Navigating the Draft SPF Code: Implications and Responsibilities for Banks
The Treasury’s Scams Prevention Framework consultation package introduces significant obligations for banks, particularly regarding internal and external dispute resolution. With the framework set to take full effect in March 2027, banks must prepare to meet these new requirements while navigating unresolved questions around liability and compliance.
On 28 May 2026, the Treasury released a consultation package setting out its proposal for some of the substantive obligations under Australia's Scams Prevention Framework (SPF), currently scheduled to take full effect on 31 March 2027. The consultation package comprises the draft Competition and Consumer (Scams Prevention Framework SPF Codes) Instrument 2026 (the Draft Code), Competition and Consumer (Scams Prevention Framework Telecommunications Code) Instrument 2026, draft SPF rules, accompanying explanatory materials, a consultation guide and a position paper on internal dispute resolution (IDR Position Paper).
The SPF sets out key principles that regulated entities are required to adopt to prevent scam losses to certain consumers. Under the SPF, regulated entities are required to take action to prevent, detect, report, disrupt and respond to scams. They are also required to document their processes to govern the implementation of those principles.

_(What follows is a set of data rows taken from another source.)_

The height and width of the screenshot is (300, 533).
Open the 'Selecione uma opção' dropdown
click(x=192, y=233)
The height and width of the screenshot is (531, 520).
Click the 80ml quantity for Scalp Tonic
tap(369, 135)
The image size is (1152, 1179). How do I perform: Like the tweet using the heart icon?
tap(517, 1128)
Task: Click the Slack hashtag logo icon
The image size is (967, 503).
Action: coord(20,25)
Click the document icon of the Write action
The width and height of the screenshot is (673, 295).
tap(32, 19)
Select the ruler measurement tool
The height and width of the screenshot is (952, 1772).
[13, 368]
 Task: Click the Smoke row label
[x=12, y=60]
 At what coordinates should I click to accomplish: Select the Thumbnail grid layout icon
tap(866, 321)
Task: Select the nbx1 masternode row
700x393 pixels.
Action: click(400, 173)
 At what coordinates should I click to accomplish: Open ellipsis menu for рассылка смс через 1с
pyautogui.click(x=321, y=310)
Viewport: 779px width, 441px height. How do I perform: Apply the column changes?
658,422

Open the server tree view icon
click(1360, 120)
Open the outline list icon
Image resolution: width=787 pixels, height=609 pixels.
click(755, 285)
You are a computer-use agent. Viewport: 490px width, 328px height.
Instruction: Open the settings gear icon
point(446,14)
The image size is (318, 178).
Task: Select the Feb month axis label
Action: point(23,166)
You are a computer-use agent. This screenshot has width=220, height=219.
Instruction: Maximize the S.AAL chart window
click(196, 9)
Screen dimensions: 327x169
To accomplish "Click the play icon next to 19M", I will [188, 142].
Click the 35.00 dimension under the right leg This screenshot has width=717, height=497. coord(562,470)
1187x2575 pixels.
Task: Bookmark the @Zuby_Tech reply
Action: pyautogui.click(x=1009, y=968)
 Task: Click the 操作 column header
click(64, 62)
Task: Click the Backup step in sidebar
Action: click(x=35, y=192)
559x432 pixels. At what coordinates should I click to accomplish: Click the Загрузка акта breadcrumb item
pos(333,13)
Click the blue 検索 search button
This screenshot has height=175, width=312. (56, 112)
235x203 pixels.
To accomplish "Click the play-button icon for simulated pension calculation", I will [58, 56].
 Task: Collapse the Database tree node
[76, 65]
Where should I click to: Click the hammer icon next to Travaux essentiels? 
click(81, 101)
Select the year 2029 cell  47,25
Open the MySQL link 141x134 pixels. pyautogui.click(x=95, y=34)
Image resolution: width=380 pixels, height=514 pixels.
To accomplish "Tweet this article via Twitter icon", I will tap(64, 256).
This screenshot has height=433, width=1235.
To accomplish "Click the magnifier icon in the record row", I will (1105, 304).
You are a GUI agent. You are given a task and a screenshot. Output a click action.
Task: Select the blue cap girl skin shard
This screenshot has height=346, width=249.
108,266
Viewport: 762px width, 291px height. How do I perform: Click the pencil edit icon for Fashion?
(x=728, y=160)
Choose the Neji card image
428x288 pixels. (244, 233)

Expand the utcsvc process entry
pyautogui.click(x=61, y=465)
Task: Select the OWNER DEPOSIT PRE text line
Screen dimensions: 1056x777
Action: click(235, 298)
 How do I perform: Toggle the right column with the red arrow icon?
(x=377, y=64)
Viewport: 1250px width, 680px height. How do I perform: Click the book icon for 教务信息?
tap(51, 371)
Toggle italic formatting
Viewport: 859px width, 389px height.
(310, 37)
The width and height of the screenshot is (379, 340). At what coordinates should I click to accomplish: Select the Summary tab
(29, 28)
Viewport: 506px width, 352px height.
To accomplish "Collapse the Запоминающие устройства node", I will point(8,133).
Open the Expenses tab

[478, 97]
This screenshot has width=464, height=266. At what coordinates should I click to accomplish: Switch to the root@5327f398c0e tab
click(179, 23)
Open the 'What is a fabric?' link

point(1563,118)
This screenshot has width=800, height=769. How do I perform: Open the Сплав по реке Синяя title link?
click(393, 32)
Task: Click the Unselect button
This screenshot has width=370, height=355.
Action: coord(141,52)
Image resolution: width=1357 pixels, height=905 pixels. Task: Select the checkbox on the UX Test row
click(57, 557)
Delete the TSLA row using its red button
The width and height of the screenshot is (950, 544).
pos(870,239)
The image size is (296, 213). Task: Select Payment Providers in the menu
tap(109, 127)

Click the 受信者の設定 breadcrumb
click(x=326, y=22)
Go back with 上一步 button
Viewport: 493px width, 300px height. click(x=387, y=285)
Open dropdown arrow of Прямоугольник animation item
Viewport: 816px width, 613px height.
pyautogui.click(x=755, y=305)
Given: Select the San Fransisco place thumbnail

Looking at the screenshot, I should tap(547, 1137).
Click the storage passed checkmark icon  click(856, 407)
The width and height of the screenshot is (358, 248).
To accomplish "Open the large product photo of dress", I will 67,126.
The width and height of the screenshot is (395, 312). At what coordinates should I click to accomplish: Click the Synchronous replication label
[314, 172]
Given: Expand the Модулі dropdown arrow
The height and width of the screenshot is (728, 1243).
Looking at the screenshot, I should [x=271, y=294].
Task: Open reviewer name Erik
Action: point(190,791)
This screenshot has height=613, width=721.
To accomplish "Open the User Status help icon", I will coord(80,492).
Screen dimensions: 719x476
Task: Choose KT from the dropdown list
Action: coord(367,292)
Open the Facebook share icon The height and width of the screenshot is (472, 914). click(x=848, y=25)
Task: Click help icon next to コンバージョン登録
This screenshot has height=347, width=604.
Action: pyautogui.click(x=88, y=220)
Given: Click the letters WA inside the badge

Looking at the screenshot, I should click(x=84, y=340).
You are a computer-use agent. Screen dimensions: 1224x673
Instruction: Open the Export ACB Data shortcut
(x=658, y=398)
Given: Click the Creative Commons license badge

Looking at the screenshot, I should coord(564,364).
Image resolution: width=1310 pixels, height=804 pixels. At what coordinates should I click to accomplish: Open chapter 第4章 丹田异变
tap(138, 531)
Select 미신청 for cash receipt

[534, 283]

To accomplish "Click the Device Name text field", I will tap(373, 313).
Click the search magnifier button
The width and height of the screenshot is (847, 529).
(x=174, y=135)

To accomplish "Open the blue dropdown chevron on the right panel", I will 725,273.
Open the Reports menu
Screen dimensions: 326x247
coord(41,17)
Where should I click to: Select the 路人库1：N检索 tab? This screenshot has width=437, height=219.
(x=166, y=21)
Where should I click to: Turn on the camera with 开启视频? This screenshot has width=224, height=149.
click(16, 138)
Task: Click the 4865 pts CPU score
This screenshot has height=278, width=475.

The Draft Code outlines common obligations for the banking, telecommunications, and digital platform sectors, as well as sector-specific obligations for banking and digital platforms. This article focuses on the internal dispute resolution (IDR) and external dispute resolution (EDR) obligations imposed on regulated banks, including those foreshadowed by the Draft Code and IDR Position Paper and identifies where banks remain in the dark pending further rules and Ministerial guidance.
The Proposed IDR Process
Under the 'respond' principle of the SPF, regulated entities must establish clear, accessible IDR mechanisms to receive and resolve complaints. Banks must also join an EDR scheme to handle scam-related complaints, as required by Subdivision G of the SPF Act 2025 (Cth).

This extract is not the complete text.